When Graham Linehan and Arthur Matthews picked “Ghost Town” for an unforgettable appearance in Father Ted, they apparently wanted the worst record imaginable to play at a disco. But there’s actually a lot of dancing in the song, which knots its competing jostle of ideas together with an incisive – and wholly struttable – mid-tempo groove. The reason you wouldn’t dance to “Ghost Town” is that the floor’s already full – of fighting, but also of spectres. The record is full of crescendos and horn vamps that beckon you to dance and then break off, plunging the song back into shadow. And when the dance does kick off you’d rather not be part of it – those horrible shrieking backing vocals are the sound of a danse macabre, a skeleton skank conducted by the sleeve’s bony pianist.
In the astonishing video these hellbound howls soundtrack a car crammed with Specials swerving and banking chaotically through a deserted, apocalyptic London.
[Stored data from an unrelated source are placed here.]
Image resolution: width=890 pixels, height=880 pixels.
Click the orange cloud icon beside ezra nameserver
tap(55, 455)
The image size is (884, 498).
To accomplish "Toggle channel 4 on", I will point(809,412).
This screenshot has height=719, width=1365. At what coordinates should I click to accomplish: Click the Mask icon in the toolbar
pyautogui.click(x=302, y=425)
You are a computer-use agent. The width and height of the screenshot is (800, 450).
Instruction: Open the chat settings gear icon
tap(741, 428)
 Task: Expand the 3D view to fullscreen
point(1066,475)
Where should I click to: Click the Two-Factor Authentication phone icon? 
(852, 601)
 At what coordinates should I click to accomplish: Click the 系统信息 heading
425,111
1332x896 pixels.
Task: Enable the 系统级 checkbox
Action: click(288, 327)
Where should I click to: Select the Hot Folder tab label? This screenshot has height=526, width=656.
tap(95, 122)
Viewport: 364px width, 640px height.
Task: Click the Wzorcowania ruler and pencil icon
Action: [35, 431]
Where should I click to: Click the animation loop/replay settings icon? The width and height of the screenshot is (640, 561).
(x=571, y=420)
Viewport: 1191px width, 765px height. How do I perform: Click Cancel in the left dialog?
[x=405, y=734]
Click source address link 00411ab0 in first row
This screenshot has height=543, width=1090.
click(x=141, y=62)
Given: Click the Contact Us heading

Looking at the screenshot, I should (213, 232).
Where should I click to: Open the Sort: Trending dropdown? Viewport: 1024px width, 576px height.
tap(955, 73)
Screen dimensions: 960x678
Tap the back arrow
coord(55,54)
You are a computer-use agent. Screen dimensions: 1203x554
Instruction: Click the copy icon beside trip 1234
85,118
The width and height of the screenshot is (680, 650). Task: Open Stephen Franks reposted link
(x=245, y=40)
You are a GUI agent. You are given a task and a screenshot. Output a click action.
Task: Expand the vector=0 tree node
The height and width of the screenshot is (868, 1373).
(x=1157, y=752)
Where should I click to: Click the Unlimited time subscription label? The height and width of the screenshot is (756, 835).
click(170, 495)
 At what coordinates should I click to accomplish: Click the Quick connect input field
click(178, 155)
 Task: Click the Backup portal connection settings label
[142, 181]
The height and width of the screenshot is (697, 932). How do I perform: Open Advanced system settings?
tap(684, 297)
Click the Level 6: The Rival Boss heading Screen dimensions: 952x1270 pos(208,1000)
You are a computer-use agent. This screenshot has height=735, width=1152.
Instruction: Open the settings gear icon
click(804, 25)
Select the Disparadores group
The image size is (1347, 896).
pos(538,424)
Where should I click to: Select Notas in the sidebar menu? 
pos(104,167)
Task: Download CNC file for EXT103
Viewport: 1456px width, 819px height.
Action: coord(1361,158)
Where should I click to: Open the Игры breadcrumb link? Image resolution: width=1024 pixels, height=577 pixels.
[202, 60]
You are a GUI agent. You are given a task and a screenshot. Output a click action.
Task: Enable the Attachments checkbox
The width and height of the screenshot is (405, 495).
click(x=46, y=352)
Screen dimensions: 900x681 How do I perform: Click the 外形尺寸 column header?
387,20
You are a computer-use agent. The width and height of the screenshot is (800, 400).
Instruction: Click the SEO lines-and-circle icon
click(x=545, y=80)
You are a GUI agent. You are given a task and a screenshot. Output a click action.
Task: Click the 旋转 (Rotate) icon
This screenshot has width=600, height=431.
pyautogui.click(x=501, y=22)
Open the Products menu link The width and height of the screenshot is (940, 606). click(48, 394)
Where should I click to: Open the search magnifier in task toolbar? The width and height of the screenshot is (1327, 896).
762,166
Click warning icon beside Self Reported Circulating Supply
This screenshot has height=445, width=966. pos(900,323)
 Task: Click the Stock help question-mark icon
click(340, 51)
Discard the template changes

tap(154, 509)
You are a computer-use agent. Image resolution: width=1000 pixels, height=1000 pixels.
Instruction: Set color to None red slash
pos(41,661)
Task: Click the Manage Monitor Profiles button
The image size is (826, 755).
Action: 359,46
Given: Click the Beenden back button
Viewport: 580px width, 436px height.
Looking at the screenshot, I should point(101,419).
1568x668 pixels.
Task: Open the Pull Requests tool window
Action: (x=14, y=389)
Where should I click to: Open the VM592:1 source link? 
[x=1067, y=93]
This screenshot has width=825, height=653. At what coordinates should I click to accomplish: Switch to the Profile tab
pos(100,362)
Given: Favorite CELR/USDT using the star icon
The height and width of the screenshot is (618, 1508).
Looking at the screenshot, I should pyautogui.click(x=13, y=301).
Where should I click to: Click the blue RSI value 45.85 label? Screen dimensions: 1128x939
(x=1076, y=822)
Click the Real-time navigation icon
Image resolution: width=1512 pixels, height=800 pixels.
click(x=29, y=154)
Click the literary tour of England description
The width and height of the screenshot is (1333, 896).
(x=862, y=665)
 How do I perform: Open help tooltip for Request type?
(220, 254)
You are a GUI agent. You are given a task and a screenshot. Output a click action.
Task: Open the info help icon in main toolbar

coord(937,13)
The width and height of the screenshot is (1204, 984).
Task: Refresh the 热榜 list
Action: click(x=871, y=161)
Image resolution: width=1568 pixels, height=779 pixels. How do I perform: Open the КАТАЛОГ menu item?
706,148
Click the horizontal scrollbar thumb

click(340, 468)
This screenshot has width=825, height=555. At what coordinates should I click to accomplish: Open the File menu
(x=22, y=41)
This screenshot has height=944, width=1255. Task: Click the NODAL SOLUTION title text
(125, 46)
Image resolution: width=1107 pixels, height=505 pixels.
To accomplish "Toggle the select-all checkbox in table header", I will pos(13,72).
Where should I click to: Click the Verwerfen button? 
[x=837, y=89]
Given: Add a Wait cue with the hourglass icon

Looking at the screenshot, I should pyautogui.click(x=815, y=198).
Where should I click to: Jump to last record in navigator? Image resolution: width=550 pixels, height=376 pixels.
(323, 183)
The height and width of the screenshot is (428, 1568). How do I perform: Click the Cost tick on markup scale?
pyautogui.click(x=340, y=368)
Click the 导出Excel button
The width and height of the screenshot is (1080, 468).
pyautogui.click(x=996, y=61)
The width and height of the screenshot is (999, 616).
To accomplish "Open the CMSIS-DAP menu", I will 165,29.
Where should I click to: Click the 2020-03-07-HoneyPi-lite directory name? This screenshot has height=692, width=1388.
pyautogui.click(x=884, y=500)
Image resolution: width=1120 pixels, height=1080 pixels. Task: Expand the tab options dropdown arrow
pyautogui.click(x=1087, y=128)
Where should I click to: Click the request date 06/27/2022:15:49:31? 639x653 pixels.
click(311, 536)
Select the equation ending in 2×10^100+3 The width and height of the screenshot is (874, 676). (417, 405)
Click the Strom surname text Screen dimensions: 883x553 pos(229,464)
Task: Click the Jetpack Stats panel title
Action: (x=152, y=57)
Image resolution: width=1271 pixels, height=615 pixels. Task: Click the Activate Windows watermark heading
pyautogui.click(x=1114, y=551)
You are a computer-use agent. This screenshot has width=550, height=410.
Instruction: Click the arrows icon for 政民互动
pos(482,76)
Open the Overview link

The car isn’t out of control, its driver spins the wheel with determined abandon, its lunatic progress catching the sense of awful, mocking liberation in those vocals.
The video also illuminates the song’s other great moment of malevolent jauntiness, Terry Hall’s brief reverie of the “Boom Town”. Hearing the track, you could almost mistake his doleful delivery for sincere regret, but when you see him sing it – head tilted, corpselit and simpering – it sounds rotten, as haunted and corrupted as anything else in the Ghost Town. What makes this single so amazing is the way its emotional tenor is constantly shifting and reshaping, evoking horror and collapse so well but also making them sound darkly attractive: the shiver that runs down the spine on “People gettin’ angry” is a thrill of anticipation as well as fear.
All of which is to say that even if the grim energy of “Ghost Town” hadn’t fitted the times so well, even if the song had remained simply a lament for a scene (and a band) in breakdown, it would still be a gothic masterpiece. The near-coincidence that made “Ghost Town” a legend – British cities erupting in riot while this sat at Number 1 – shouldn’t obscure the fact that this is an astonishing achievement anyway. It’s the culmination of Jerry Dammers’ obsession with easy listening and program music, the perfect patchwork of those influences and the Specials’ tight ska roots, the sound of a group getting it stunningly right (and promptly imploding: “Ghost Town” is as unfollowable as “Good Vibrations”). From the dust-laden fade-in to the faltering heartbeat drums on the fade, there’s not one single element in this song that doesn’t work beautifully.